That one day, in a mood of fierce impatience, had seized upon Anthony Adriance and hurried him through a range of feeling and experience such as Time usually brings in leisurely sequence, spaced apart. From Elsie's confidence in the morning, with its moving love and pride and awe he in nowise was afraid to name holy, he had gone to the spectacle of his friend's degradation in the tawdry restaurant. And as a completion, he had been confronted with the new and ugly vision of a father he could not honor.

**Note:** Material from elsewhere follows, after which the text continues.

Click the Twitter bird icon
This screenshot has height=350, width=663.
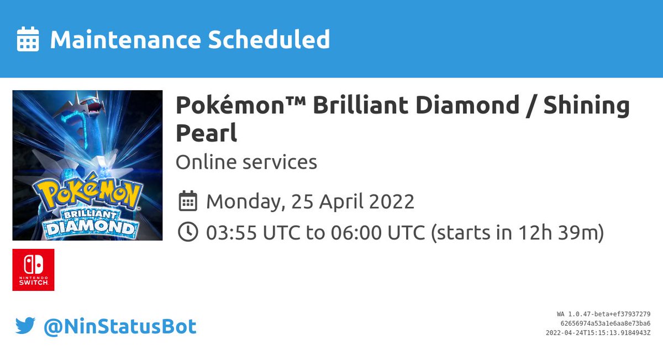tap(25, 326)
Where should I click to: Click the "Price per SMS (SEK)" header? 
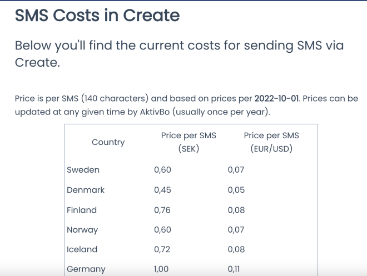click(x=189, y=142)
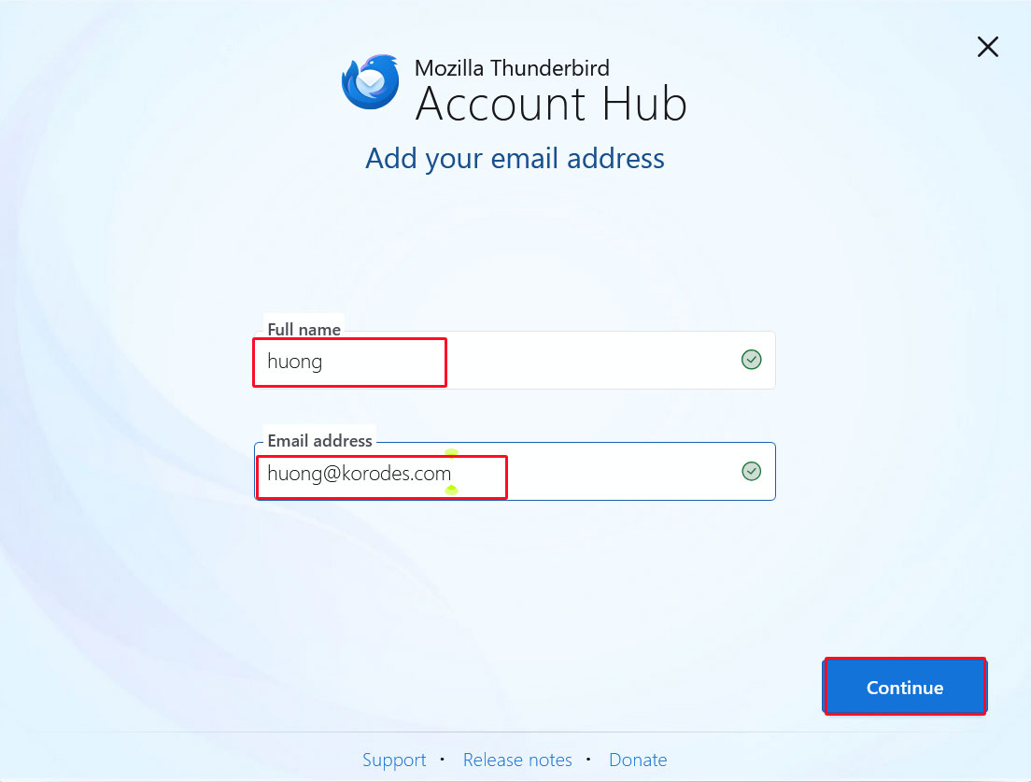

He always had respected his father very sincerely, and felt more affection for him than either of them ever had realized. He had admired the success of the elder Adriance, and secretly regretted that he was not allowed to work with him or share it except by spending its proceeds. His hope of a reconciliation had not been all mercenary. Now all that was thrown down, an image overturned and shattered. He saw only a selfish, narrow-minded man, scheming to divorce a pretty woman from her husband in order that she might be free to come between his son and the unwelcome wife he had taken. For of course Elsie was judged by the servant's position she had held; there was no one to tell of her gentle birth and breeding. Anthony had understood this, and had looked forward with eager anticipation to enlightening his father, some day when his other plans were quite ready.

He had meant that day to be soon; now he knew that it would never come in the way he had fancied. And the loss of an ideal hurt. Masterson had told him the truth; there was no escaping the logical inference to be drawn from it. Anthony wasted no energy in trying, instead addressing himself still more closely to the work in hand.

He worked harder than ever, at the mill, but the buoyant enthusiasm was gone. Now he dreaded the possibility that Mr. Goodwin might speak to Mr. Adriance of the young man who bore his name and who was making such changes in the shipping department. For Anthony did not content himself with regulating the trucking system. He had inherited his father's ability, although the unused tool had lain undiscovered. His attention aroused, he found other slack lines, and indicated how to tighten them to taut efficiency. Mr. Goodwin visited the underground room more than once, observed and approved. Cook, won by the new man's tact that never slighted or criticised injuriously his former chief and present associate, aided him with warm co-operation. Anthony found his salary increased. When Ransome returned, after his illness, he was given a new position, upstairs.

The evenings in the little red house were no longer entirely devoted to play, after that night spent abroad. Adriance took to keeping a book of records, in the form of cryptic notes and columns of figures. "Chauffeur's accounts," he called them, when Elsie questioned; and she laughed acceptance of the evasion, forbearing to tease him with curiosity.

Long before, there had arrived the replies to the letters of announcement he and Elsie had written to her parents, and Adriance had been touched home by the serious, graciously cordial welcome extended to the unknown son-in-law. He had promised himself, and Elsie, that some time a visit to Louisiana should be paid. Since that, she had described the neighborhood, the countryside and people, with her knack of vivid word-sketching, until all lay as clearly before him as a place seen. Now he recalled this with a new consideration.

"Do you remember the old house and plantation that you once told me about?" he asked her, one Sunday morning. "The deserted place, that had been for sale so long. Do you suppose it is still for sale?"

"It was, the last time Virginia wrote," she replied, regarding him questioningly. "She spoke of a picnic held under the old trees."

"If I—well, was crowded out of here, would you be content to try life down there? I remembered yesterday that I own some rather valuable stuff left me by my mother; nothing very much, just jewelry she had as a girl. I do not like the idea of selling it, but if I am forced into a corner, it would buy such a place for us. I have some ideas I would like to try out."

Elsie set down the salad-bowl with which she was busied; her rain-gray eyes grave, she considered her husband.